• **PROBLEM TO SOLVE**
Determine how many lines in the records hold "computer", and give that number with nothing added.

• **SUPPLIED DATA**
————————

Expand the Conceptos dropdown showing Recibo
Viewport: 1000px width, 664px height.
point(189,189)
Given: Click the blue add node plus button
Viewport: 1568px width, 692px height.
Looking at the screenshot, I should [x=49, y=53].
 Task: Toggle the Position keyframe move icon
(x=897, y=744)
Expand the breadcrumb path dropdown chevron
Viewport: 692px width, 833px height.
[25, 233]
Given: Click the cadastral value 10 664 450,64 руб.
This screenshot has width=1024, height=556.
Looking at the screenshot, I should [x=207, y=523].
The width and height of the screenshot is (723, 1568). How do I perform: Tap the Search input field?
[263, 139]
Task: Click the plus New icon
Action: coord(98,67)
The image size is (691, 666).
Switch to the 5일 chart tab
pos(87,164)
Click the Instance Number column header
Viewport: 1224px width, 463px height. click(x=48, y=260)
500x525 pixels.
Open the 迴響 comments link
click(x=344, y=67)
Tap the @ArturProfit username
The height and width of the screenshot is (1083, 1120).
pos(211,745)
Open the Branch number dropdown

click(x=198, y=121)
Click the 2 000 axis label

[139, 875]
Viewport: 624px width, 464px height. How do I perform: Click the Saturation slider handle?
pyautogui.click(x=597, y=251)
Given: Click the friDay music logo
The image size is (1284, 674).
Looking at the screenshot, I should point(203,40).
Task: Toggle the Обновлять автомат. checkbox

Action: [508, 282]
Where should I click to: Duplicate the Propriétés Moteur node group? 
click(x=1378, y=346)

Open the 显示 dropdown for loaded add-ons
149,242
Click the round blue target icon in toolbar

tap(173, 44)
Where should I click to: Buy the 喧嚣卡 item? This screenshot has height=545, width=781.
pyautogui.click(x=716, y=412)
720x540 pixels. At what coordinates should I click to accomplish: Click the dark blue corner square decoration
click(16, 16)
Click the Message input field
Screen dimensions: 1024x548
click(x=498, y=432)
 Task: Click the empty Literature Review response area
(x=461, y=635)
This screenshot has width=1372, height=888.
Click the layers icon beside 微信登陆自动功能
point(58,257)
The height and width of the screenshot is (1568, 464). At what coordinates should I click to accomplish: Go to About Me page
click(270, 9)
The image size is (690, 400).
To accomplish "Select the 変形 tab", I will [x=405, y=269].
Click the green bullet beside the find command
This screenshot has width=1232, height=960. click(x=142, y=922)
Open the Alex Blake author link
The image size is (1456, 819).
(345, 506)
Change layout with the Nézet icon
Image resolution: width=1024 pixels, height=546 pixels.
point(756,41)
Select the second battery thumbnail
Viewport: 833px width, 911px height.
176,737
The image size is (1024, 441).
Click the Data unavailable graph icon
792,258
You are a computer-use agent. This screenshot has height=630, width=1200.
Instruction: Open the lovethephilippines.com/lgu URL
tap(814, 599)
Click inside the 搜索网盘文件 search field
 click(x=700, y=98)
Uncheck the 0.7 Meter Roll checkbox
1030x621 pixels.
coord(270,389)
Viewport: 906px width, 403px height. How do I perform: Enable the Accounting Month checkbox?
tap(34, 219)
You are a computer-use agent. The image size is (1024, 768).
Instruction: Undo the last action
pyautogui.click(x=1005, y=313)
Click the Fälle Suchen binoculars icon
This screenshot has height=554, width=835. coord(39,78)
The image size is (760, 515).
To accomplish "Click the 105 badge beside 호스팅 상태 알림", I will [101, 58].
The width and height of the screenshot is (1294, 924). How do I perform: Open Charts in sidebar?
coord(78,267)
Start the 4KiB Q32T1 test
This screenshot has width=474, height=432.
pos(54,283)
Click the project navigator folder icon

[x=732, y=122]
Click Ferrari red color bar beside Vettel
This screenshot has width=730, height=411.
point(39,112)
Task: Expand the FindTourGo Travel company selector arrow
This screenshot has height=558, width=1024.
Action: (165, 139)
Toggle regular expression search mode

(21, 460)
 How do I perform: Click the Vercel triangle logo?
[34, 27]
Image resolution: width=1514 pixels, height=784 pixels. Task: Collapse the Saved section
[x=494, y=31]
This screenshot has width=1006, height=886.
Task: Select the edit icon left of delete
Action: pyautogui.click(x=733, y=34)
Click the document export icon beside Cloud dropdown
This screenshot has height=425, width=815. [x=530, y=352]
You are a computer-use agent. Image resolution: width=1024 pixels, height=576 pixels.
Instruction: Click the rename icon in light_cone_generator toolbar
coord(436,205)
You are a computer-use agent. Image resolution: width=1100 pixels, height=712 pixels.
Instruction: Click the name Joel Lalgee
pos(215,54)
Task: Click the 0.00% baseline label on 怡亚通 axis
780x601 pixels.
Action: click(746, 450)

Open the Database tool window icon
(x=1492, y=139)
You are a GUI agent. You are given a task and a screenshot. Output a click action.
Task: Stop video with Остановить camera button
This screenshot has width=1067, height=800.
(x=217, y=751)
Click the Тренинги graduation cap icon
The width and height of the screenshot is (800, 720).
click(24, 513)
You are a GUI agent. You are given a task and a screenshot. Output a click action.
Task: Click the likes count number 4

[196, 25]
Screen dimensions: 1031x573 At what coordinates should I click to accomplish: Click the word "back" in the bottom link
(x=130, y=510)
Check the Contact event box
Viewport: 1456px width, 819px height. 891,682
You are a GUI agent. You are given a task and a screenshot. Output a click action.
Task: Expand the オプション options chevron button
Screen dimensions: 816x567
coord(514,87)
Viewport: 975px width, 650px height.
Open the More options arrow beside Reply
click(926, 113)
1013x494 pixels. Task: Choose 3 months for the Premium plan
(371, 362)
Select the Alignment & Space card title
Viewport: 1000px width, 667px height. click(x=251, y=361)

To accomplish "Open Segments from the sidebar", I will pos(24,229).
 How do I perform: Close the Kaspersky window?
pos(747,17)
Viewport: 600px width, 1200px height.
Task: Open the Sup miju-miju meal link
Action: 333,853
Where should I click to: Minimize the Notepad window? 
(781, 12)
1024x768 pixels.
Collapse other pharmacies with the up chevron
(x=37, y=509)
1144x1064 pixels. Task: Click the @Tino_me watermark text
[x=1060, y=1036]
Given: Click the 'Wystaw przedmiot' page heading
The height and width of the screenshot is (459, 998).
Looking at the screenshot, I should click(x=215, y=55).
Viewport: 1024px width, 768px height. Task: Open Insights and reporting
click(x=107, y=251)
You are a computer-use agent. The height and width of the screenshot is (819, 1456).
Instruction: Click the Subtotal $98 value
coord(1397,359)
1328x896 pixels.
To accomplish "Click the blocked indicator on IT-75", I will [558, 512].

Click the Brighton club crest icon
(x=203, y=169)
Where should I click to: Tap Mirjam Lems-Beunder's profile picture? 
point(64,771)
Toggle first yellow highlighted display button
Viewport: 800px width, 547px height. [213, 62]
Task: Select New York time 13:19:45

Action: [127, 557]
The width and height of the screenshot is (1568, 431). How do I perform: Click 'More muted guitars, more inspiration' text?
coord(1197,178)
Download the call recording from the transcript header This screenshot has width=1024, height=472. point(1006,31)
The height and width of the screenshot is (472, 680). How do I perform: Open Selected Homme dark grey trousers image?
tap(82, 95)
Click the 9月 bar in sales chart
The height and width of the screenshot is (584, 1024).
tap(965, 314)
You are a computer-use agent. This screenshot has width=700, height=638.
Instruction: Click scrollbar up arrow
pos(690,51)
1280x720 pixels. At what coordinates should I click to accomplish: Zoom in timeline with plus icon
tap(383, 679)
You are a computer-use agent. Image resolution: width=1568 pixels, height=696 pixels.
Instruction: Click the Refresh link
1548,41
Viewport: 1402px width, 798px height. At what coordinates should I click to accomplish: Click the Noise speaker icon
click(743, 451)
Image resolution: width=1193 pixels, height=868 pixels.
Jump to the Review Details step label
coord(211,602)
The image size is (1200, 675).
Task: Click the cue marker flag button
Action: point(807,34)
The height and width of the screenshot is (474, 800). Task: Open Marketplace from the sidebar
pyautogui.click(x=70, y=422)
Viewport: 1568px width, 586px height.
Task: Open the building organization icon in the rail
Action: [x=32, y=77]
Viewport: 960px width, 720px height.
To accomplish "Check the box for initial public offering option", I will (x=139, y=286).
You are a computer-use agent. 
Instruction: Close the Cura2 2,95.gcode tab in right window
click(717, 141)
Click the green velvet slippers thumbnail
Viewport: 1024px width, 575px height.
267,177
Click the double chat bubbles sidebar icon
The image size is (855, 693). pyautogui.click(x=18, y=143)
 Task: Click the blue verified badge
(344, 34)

————————

• **RESULT**
8